TASK BRIEF: Copy the lines below exactly. No picture goes into the copy.
··· SUPPLIED RECORDS
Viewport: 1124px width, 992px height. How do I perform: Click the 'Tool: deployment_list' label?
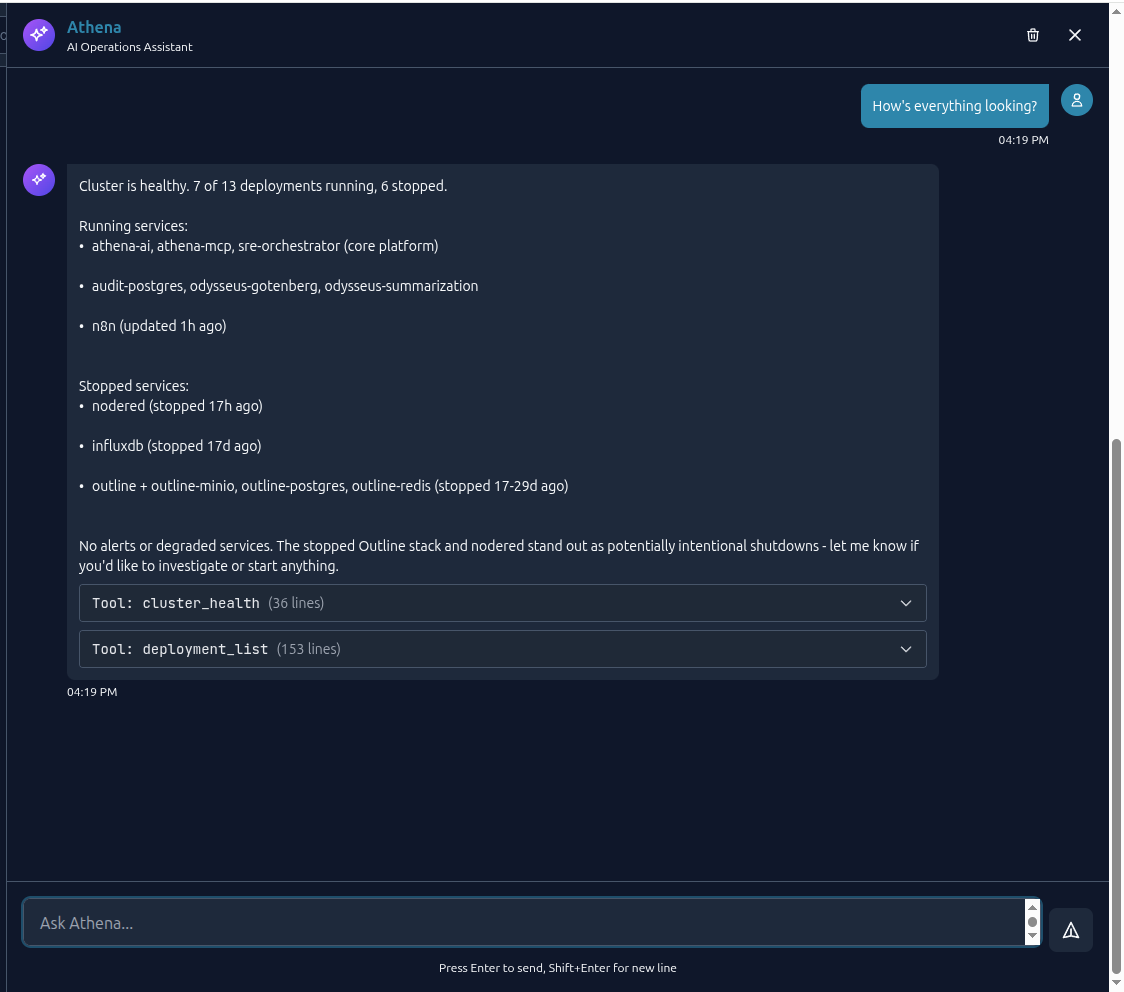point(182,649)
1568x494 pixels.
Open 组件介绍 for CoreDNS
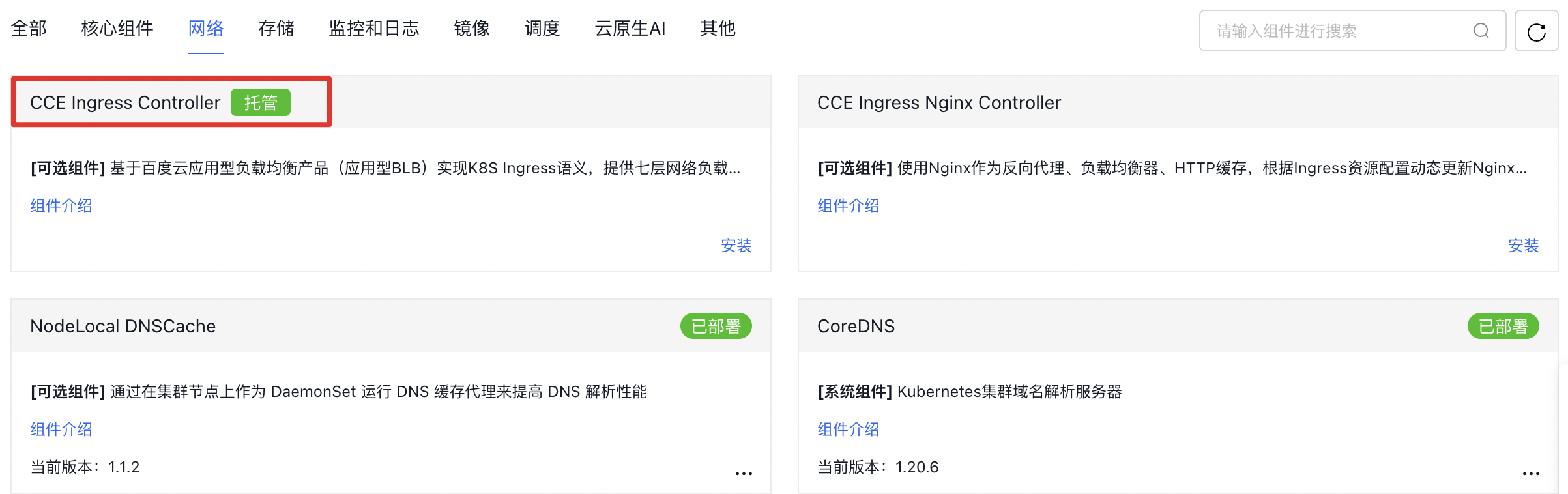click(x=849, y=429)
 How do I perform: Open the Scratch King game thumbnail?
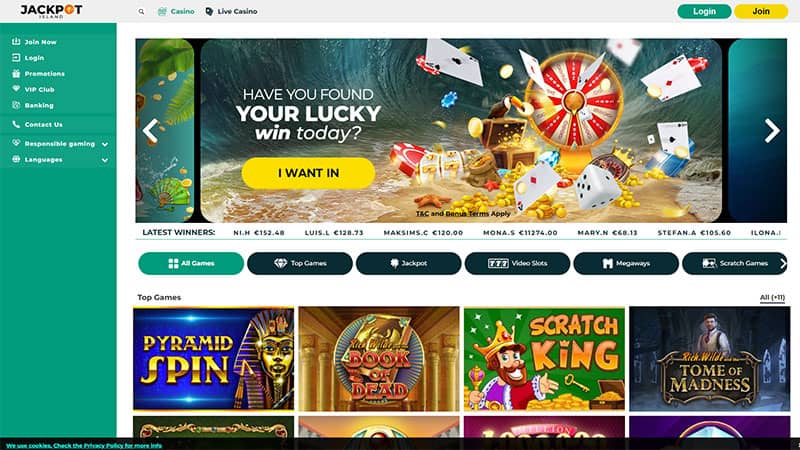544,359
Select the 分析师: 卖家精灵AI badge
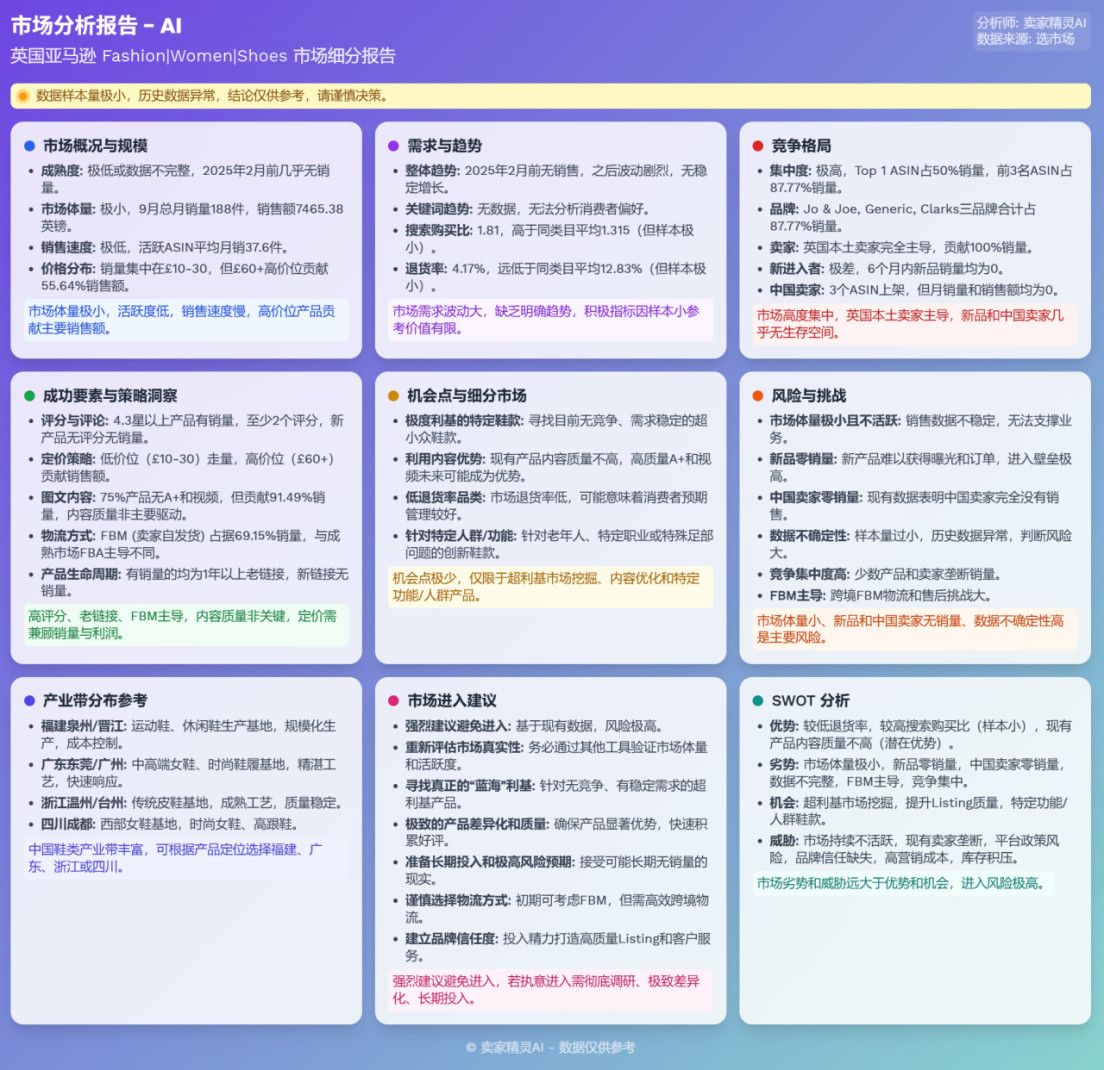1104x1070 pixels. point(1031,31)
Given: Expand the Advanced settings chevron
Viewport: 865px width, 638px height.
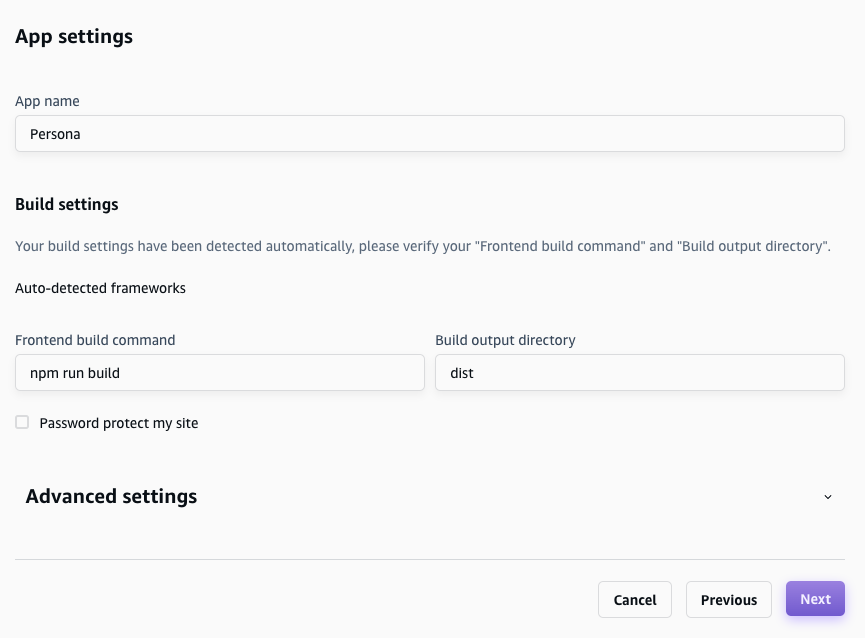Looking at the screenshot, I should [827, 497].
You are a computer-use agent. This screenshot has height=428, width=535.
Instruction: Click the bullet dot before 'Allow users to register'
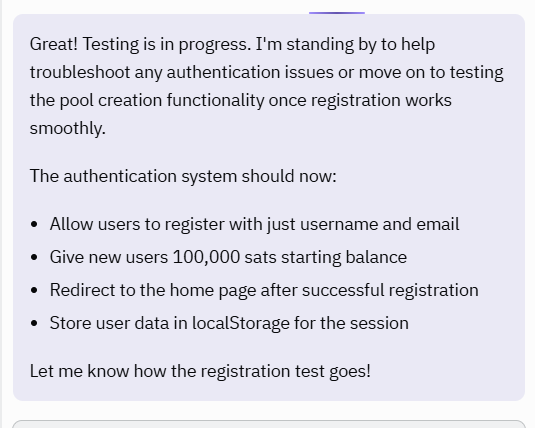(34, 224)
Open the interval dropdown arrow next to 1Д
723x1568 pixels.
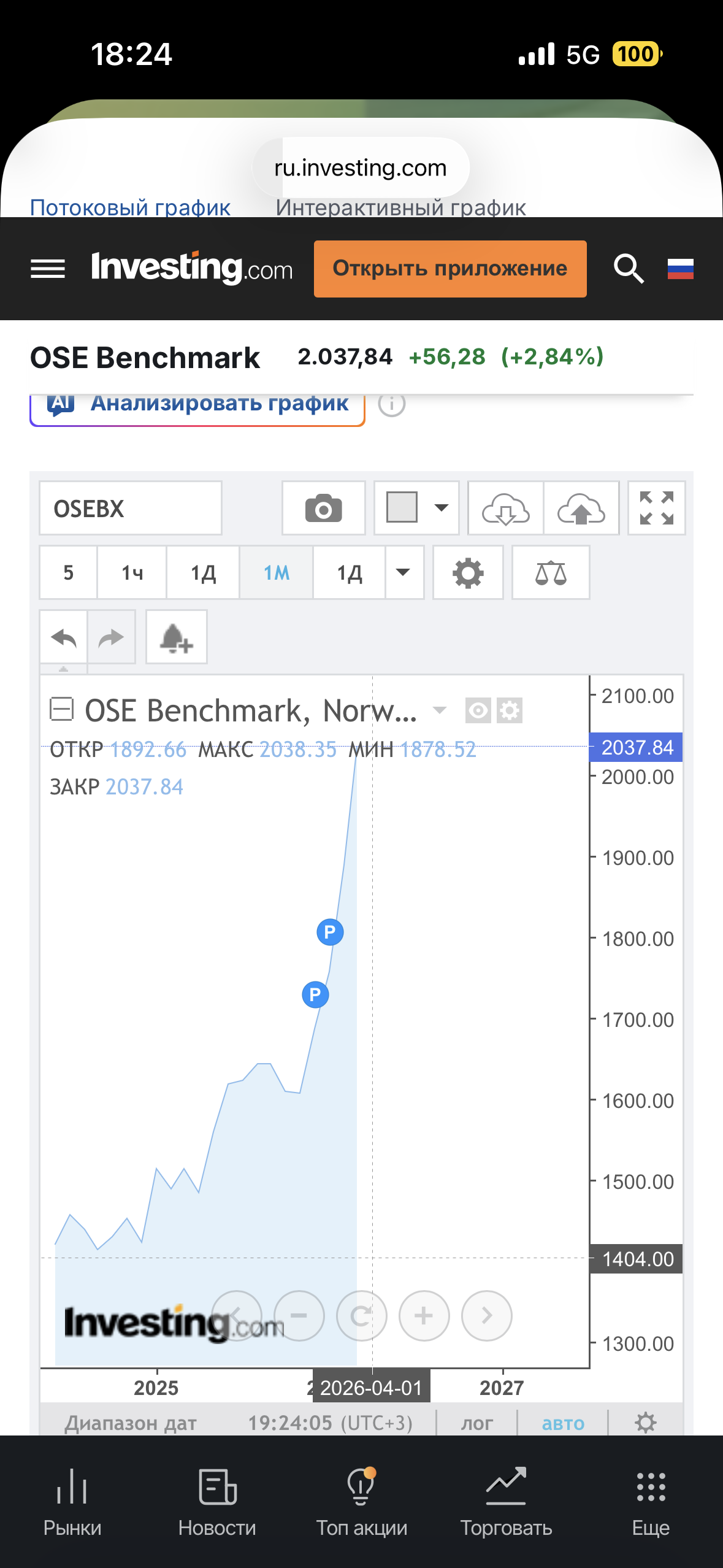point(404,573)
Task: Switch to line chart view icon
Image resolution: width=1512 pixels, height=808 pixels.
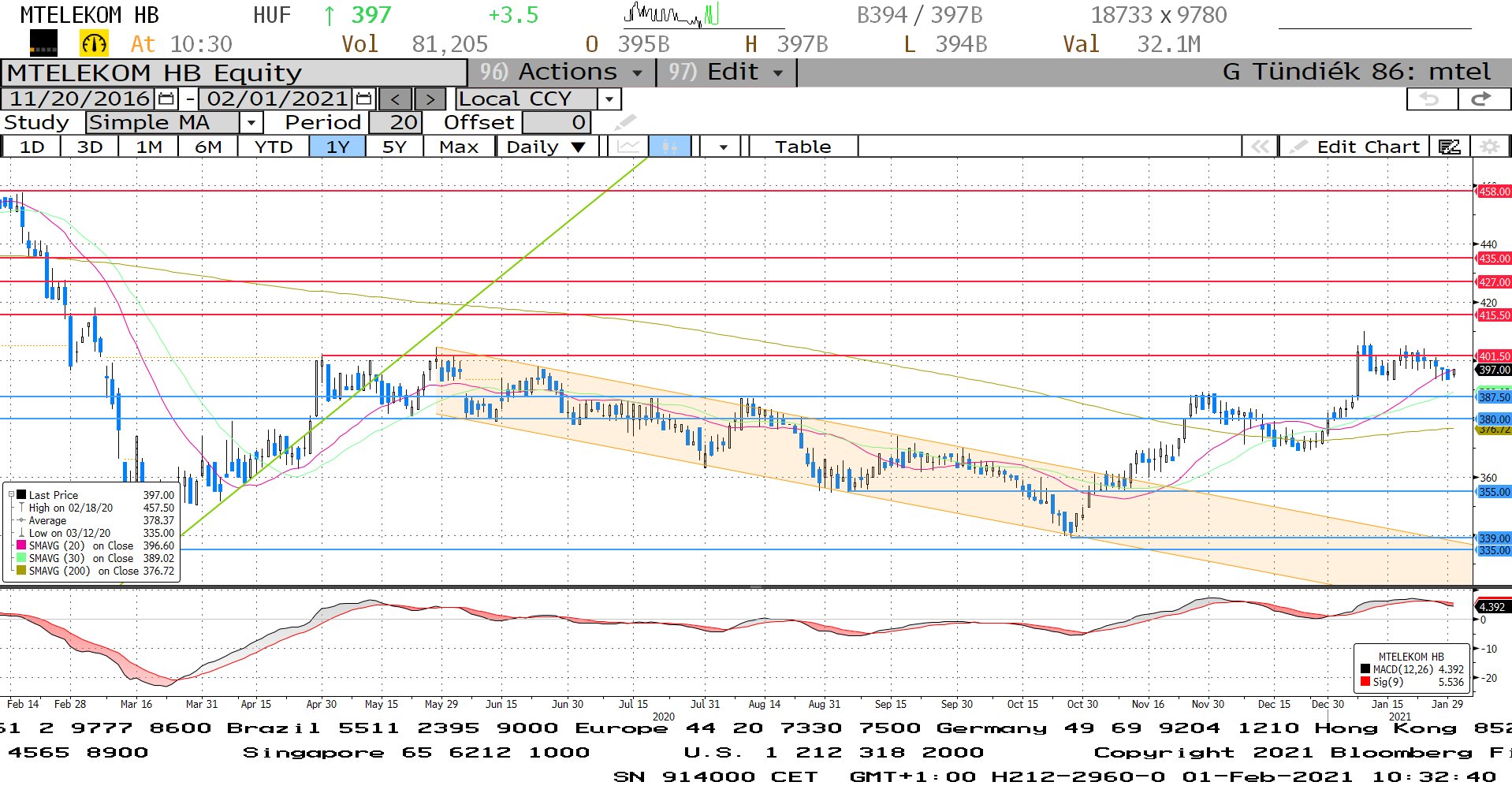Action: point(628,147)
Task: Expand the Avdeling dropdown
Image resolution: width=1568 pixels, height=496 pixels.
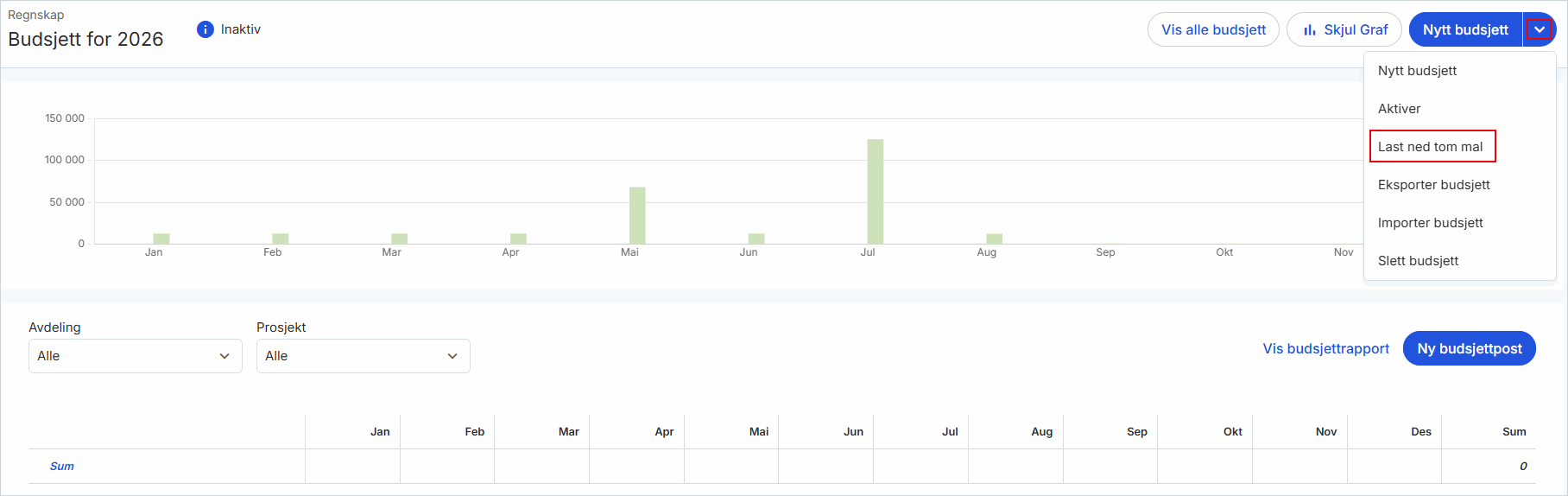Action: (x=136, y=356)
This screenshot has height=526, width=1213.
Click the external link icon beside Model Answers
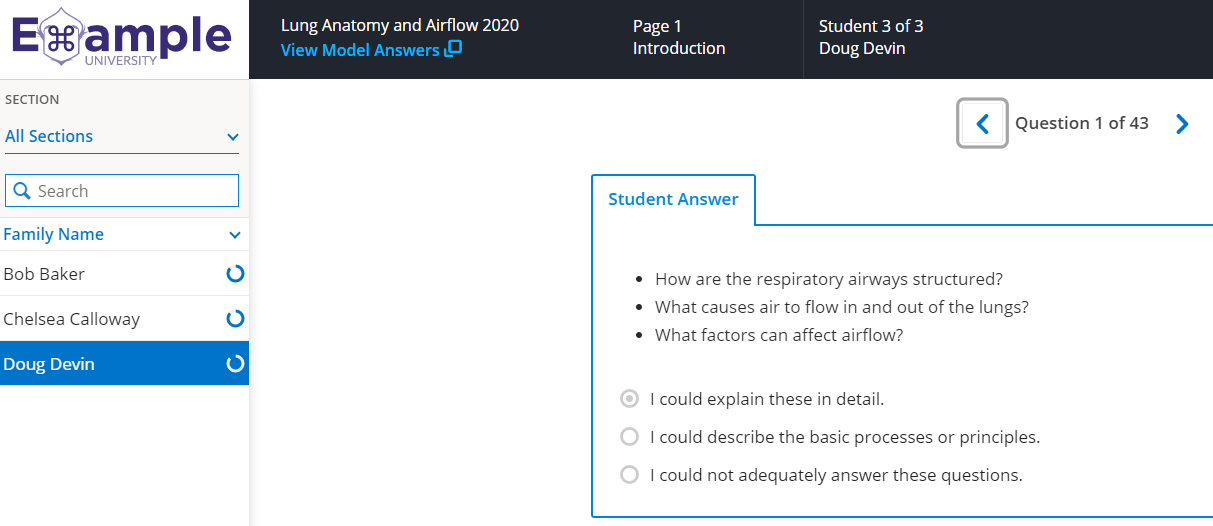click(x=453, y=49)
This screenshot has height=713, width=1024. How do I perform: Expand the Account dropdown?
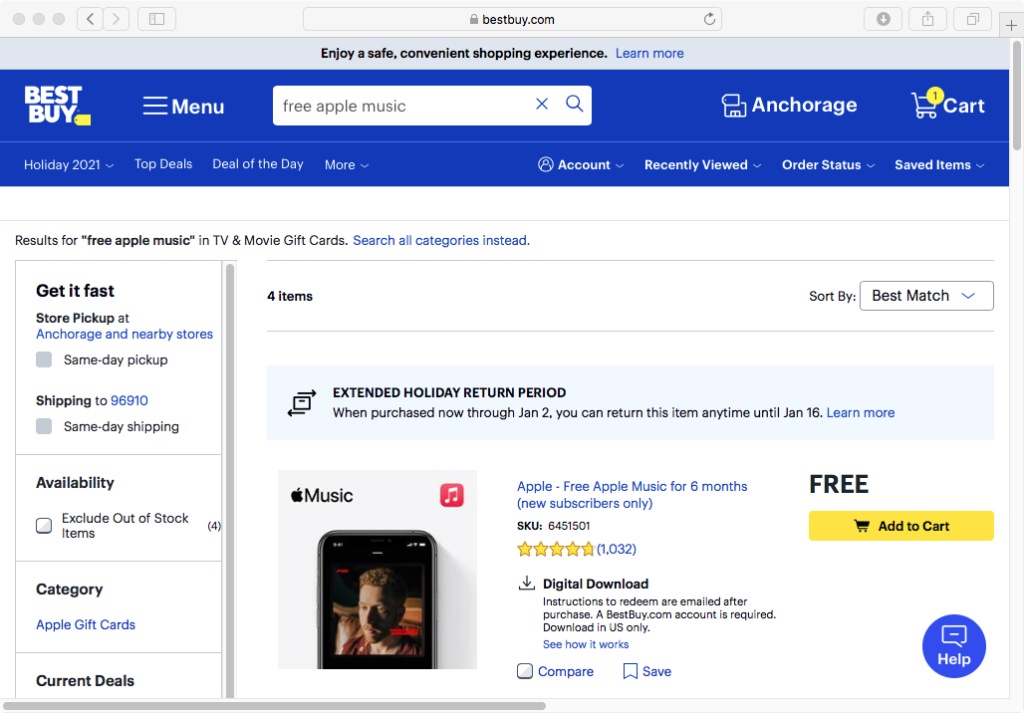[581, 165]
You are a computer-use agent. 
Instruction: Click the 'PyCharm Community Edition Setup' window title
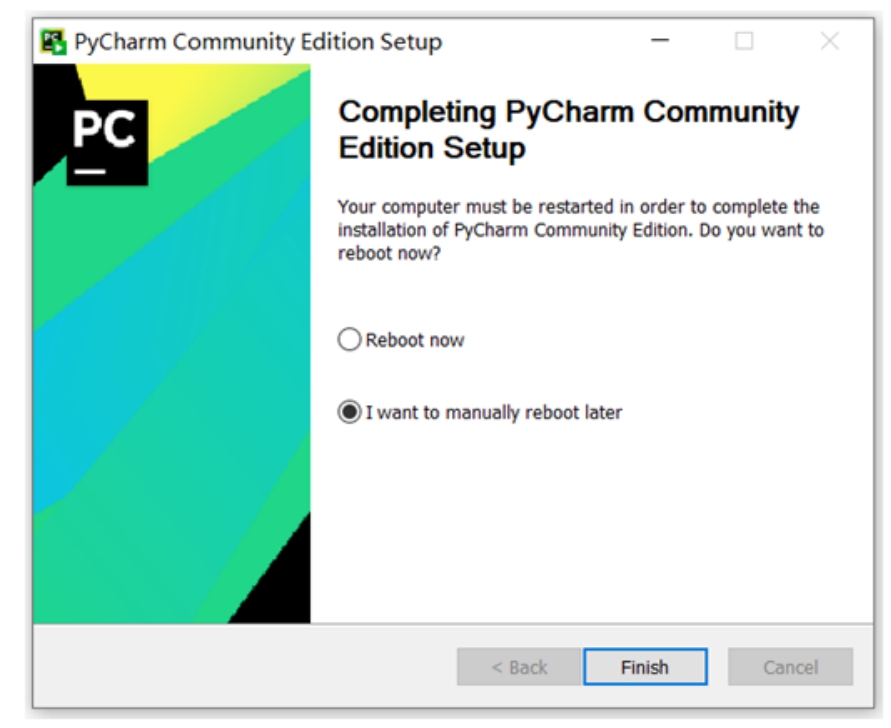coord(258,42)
······
SOLUTION TO THIS EXERCISE:
Viewport: 1124px width, 992px height. How do I perform: Click the 'Tool: deployment_list' label?
point(182,649)
1568x494 pixels.
Open 组件介绍 for CoreDNS
click(x=849, y=429)
 How do I perform: Open the Scratch King game thumbnail?
544,359
Select the 分析师: 卖家精灵AI badge
1104x1070 pixels. point(1031,31)
Given: Expand the Advanced settings chevron
Viewport: 865px width, 638px height.
Looking at the screenshot, I should [827, 497].
You are a computer-use agent. This screenshot has height=428, width=535.
Instruction: Click the bullet dot before 'Allow users to register'
(34, 224)
Open the interval dropdown arrow next to 1Д
723x1568 pixels.
point(404,573)
Task: Switch to line chart view icon
Image resolution: width=1512 pixels, height=808 pixels.
Action: point(628,147)
Task: Expand the Avdeling dropdown
Image resolution: width=1568 pixels, height=496 pixels.
Action: (x=136, y=356)
This screenshot has height=526, width=1213.
Click the external link icon beside Model Answers
click(x=453, y=49)
This screenshot has height=713, width=1024. How do I perform: Expand the Account dropdown?
[581, 165]
You are a computer-use agent. 
Instruction: Click the 'PyCharm Community Edition Setup' window title
coord(258,42)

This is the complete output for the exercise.